Source document >>

□ □ □ □ □

Recently, I’ve been in the mood for binge rewatching some of my favorite TV shows, including The L Word. There is a particular episode with Bette and Tina that stands out to me as a Black, queer, nonbinary femme viewer.
For context, Bette is Black and white, Tina is white, and they’re trying to have a baby. Bette found a Black donor and connected him with Tina. An argument erupts after Tina met with him because she felt caught off guard that Bette didn’t tell her in advance that he was Black. During their fight, Tina confesses, “I don’t feel qualified to be the mother of a child who’s half-African-American. I don’t know what it means to be Black.” To Tina, having two lesbian moms on top of being Black was a lot of otherness to put on a child.
This response outraged me. I empathize with Tina because as Black queer person, I don’t even feel qualified to parent a Black child in this world where their Blackness is a liability. Still, I was pissed at Tina. She wasn’t thinking of her white privilege and how Bette didn’t really have a choice in how many layers of oppression she would carry around as a Black, lesbian woman.

□ □ □ □ □

Saved data entries

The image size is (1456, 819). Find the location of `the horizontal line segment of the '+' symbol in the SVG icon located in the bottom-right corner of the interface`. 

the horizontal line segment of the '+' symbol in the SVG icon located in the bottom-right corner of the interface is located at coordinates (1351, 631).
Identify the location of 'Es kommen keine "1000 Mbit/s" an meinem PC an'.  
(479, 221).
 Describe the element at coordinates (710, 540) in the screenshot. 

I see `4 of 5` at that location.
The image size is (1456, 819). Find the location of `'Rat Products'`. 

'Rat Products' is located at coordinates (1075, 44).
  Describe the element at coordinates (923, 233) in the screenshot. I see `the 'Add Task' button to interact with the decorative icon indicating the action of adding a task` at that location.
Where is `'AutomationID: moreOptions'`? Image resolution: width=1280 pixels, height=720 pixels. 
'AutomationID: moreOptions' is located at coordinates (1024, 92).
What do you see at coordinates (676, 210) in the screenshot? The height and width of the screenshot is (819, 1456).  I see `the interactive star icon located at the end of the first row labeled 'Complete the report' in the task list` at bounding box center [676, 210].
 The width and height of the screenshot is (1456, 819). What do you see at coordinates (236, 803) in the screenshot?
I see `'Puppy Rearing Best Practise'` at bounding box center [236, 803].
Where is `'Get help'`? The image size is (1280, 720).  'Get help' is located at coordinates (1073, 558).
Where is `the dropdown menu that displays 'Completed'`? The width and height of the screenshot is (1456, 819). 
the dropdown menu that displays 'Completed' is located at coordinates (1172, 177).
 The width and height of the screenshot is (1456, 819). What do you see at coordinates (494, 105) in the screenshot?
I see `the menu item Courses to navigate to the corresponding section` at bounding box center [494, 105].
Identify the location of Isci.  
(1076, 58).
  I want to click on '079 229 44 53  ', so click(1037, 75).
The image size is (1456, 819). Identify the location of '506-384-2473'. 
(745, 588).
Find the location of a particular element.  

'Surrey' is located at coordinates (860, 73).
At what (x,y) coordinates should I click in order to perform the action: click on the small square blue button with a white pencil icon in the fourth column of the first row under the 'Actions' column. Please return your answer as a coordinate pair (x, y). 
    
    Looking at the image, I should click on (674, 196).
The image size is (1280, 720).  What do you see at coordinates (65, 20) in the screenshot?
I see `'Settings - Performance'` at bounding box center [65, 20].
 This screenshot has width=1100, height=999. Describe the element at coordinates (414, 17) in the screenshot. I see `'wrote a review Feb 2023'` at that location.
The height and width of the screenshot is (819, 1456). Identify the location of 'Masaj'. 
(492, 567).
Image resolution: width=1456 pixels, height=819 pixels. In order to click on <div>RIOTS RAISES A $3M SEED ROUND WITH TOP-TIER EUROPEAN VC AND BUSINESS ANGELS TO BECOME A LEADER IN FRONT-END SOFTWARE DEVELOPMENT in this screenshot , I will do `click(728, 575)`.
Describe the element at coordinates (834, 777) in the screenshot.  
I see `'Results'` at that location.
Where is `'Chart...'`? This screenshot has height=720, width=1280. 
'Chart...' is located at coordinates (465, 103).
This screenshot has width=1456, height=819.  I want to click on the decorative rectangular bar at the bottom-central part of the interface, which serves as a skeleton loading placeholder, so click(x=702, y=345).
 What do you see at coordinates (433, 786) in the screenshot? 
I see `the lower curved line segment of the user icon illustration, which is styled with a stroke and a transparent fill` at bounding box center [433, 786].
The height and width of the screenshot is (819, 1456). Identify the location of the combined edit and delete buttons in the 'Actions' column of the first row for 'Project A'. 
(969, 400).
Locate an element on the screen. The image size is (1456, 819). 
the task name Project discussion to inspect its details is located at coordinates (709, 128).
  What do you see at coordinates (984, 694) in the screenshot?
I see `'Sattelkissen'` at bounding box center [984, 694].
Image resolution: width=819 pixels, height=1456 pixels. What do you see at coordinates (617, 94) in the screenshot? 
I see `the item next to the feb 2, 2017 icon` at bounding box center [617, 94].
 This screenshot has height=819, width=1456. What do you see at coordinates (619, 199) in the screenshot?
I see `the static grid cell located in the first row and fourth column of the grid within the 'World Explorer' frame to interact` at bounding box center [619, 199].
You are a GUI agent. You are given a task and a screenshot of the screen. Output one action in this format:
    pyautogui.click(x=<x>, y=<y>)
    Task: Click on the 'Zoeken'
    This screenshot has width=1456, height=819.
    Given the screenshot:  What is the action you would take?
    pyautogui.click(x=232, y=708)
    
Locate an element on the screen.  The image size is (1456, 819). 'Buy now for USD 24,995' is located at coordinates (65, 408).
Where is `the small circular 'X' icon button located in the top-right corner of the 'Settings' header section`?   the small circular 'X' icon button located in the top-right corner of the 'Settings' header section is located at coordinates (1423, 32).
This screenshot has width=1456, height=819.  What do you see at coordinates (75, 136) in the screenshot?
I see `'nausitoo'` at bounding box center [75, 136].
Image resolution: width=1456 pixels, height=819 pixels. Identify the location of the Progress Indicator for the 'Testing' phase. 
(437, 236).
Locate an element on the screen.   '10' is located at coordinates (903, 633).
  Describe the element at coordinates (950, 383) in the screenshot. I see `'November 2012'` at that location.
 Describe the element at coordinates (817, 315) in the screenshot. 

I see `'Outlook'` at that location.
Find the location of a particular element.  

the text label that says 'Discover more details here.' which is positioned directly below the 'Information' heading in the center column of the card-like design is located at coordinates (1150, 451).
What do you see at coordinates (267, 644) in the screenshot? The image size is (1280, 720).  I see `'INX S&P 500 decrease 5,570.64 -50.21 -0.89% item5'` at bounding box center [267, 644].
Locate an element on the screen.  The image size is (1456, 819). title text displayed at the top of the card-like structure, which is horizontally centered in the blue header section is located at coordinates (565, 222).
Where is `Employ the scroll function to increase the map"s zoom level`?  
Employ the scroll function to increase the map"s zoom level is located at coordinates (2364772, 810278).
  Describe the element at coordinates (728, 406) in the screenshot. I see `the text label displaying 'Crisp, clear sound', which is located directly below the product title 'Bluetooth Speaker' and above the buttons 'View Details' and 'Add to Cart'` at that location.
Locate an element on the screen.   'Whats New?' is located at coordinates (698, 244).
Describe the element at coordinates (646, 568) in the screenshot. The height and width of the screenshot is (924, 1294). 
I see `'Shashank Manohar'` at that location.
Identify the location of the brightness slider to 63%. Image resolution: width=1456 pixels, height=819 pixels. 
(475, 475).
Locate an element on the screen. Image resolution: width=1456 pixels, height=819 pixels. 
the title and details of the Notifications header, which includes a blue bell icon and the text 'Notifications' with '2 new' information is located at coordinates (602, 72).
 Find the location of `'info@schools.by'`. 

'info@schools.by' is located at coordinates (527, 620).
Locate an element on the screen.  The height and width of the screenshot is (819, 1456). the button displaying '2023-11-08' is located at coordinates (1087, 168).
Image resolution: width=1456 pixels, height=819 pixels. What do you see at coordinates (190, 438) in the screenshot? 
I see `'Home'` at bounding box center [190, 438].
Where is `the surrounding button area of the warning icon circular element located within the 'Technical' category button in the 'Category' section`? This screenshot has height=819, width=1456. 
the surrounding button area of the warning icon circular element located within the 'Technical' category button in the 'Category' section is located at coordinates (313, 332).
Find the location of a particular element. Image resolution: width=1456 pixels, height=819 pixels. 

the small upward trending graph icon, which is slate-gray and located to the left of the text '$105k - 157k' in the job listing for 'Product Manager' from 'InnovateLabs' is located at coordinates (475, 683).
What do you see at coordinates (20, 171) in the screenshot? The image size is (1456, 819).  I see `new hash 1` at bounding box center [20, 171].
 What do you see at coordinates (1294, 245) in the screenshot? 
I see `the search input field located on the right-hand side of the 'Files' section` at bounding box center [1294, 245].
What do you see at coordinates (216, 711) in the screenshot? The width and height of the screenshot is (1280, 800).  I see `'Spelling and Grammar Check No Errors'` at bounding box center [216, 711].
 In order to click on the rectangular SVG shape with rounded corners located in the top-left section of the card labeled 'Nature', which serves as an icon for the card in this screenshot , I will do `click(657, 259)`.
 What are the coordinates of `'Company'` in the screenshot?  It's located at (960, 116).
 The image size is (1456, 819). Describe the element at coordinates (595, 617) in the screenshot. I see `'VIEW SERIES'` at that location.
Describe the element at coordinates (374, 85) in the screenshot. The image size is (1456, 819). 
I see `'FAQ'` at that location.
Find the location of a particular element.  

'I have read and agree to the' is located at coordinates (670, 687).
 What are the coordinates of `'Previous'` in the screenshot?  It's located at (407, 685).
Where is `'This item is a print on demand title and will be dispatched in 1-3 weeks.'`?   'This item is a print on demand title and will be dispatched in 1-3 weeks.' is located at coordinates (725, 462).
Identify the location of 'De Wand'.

□ □ □ □ □

Your objective >>
In the piece about The L Word, why is the writer angry at Tina despite empathizing with her?

Solution below >>
The writer is angry because Tina wasn't thinking of her white privilege. She also wasn't thinking of how Bette had no real choice in how many layers of oppression she would carry as a Black, lesbian woman.